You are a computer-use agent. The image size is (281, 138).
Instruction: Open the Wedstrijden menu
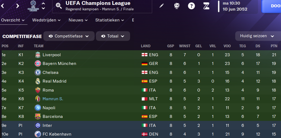tap(46, 20)
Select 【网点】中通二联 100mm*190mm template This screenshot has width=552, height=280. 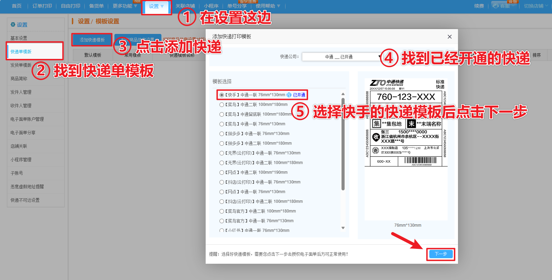point(222,172)
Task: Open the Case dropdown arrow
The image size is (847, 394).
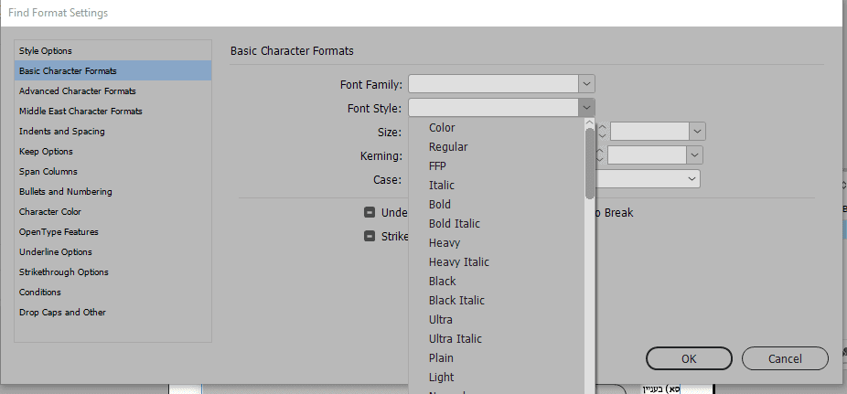Action: click(x=692, y=179)
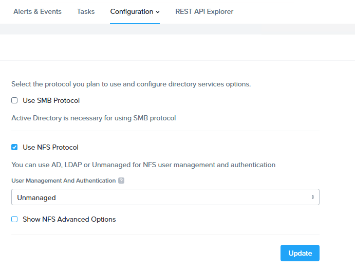Viewport: 355px width, 269px height.
Task: Click the up-down arrows on the Unmanaged selector
Action: point(312,198)
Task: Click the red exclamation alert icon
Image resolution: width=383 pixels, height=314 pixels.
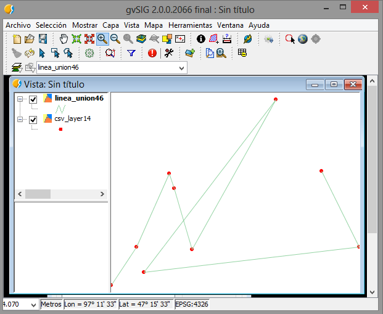Action: (152, 54)
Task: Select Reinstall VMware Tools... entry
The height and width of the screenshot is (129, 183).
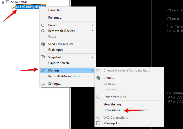Action: [x=65, y=76]
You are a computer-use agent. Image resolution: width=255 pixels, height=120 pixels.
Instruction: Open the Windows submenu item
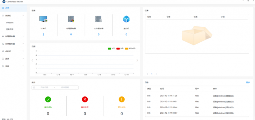pyautogui.click(x=10, y=23)
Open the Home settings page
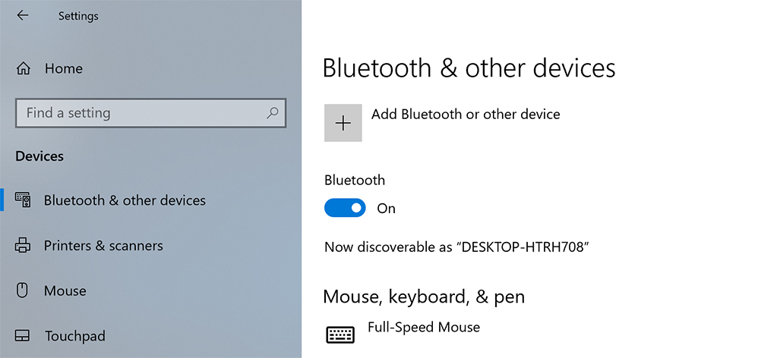The image size is (758, 358). click(63, 68)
# # # # #
Work request:
For every line of the material above that contains the word "computer", show the line.

Solution below:
You are a computer-use agent. The image size is (281, 138).
You are a computer-use agent. Image resolution: width=255 pixels, height=120 pixels.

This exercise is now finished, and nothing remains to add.